= Goal =
Please recast every line of the data below as a Markdown table with the columns Row and Content, leaving out blank lines.

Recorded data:
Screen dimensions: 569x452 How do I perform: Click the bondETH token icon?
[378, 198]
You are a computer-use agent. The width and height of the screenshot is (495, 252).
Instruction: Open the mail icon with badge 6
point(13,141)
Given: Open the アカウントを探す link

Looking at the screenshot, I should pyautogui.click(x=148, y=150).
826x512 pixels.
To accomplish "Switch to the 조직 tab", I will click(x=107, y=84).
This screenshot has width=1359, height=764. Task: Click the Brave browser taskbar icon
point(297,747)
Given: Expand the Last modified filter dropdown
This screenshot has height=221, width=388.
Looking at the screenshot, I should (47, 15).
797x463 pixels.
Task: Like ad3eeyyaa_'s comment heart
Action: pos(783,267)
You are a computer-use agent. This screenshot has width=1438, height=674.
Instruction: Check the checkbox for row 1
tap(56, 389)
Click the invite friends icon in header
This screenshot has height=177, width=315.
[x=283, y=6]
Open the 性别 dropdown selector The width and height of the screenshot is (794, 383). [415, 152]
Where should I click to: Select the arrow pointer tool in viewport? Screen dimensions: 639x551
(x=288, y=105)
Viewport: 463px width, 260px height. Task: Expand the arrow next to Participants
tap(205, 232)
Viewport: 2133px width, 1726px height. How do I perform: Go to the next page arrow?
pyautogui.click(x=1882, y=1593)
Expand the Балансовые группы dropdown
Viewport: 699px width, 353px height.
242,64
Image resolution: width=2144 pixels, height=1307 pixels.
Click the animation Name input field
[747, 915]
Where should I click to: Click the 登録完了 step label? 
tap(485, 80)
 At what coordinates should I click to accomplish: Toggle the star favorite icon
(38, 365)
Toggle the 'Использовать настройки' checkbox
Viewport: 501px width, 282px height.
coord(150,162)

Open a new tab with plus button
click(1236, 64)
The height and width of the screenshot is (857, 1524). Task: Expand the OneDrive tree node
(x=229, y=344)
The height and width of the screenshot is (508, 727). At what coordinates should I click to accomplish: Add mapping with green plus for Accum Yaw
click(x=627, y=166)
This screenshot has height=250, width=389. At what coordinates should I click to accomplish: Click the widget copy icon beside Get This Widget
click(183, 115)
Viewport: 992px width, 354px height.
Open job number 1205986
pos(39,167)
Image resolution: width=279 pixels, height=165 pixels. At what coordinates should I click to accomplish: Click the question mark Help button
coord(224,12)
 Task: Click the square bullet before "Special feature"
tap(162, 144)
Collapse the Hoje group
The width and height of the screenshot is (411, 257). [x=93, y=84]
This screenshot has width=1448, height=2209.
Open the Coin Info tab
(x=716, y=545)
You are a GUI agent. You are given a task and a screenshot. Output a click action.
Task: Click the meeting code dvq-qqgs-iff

= Final result =
| Row | Content |
|---|---|
| 1 | Screen dimensions: 569x452 How do I perform: Click the bondETH token icon? |
| 2 | [378, 198] |
| 3 | You are a computer-use agent. The width and height of the screenshot is (495, 252). |
| 4 | Instruction: Open the mail icon with badge 6 |
| 5 | point(13,141) |
| 6 | Given: Open the アカウントを探す link |
| 7 | Looking at the screenshot, I should pyautogui.click(x=148, y=150). |
| 8 | 826x512 pixels. |
| 9 | To accomplish "Switch to the 조직 tab", I will click(x=107, y=84). |
| 10 | This screenshot has width=1359, height=764. Task: Click the Brave browser taskbar icon |
| 11 | point(297,747) |
| 12 | Given: Expand the Last modified filter dropdown |
| 13 | This screenshot has height=221, width=388. |
| 14 | Looking at the screenshot, I should (47, 15). |
| 15 | 797x463 pixels. |
| 16 | Task: Like ad3eeyyaa_'s comment heart |
| 17 | Action: pos(783,267) |
| 18 | You are a computer-use agent. This screenshot has width=1438, height=674. |
| 19 | Instruction: Check the checkbox for row 1 |
| 20 | tap(56, 389) |
| 21 | Click the invite friends icon in header |
| 22 | This screenshot has height=177, width=315. |
| 23 | [x=283, y=6] |
| 24 | Open the 性别 dropdown selector The width and height of the screenshot is (794, 383). [415, 152] |
| 25 | Where should I click to: Select the arrow pointer tool in viewport? Screen dimensions: 639x551 |
| 26 | (x=288, y=105) |
| 27 | Viewport: 463px width, 260px height. Task: Expand the arrow next to Participants |
| 28 | tap(205, 232) |
| 29 | Viewport: 2133px width, 1726px height. How do I perform: Go to the next page arrow? |
| 30 | pyautogui.click(x=1882, y=1593) |
| 31 | Expand the Балансовые группы dropdown |
| 32 | Viewport: 699px width, 353px height. |
| 33 | 242,64 |
| 34 | Image resolution: width=2144 pixels, height=1307 pixels. |
| 35 | Click the animation Name input field |
| 36 | [747, 915] |
| 37 | Where should I click to: Click the 登録完了 step label?  |
| 38 | tap(485, 80) |
| 39 |  At what coordinates should I click to accomplish: Toggle the star favorite icon |
| 40 | (38, 365) |
| 41 | Toggle the 'Использовать настройки' checkbox |
| 42 | Viewport: 501px width, 282px height. |
| 43 | coord(150,162) |
| 44 | Open a new tab with plus button |
| 45 | click(1236, 64) |
| 46 | The height and width of the screenshot is (857, 1524). Task: Expand the OneDrive tree node |
| 47 | (x=229, y=344) |
| 48 | The height and width of the screenshot is (508, 727). At what coordinates should I click to accomplish: Add mapping with green plus for Accum Yaw |
| 49 | click(x=627, y=166) |
| 50 | This screenshot has height=250, width=389. At what coordinates should I click to accomplish: Click the widget copy icon beside Get This Widget |
| 51 | click(183, 115) |
| 52 | Viewport: 992px width, 354px height. |
| 53 | Open job number 1205986 |
| 54 | pos(39,167) |
| 55 | Image resolution: width=279 pixels, height=165 pixels. At what coordinates should I click to accomplish: Click the question mark Help button |
| 56 | coord(224,12) |
| 57 |  Task: Click the square bullet before "Special feature" |
| 58 | tap(162, 144) |
| 59 | Collapse the Hoje group |
| 60 | The width and height of the screenshot is (411, 257). [x=93, y=84] |
| 61 | This screenshot has width=1448, height=2209. |
| 62 | Open the Coin Info tab |
| 63 | (x=716, y=545) |
| 64 | You are a GUI agent. You are given a task and a screenshot. Output a click action. |
| 65 | Task: Click the meeting code dvq-qqgs-iff |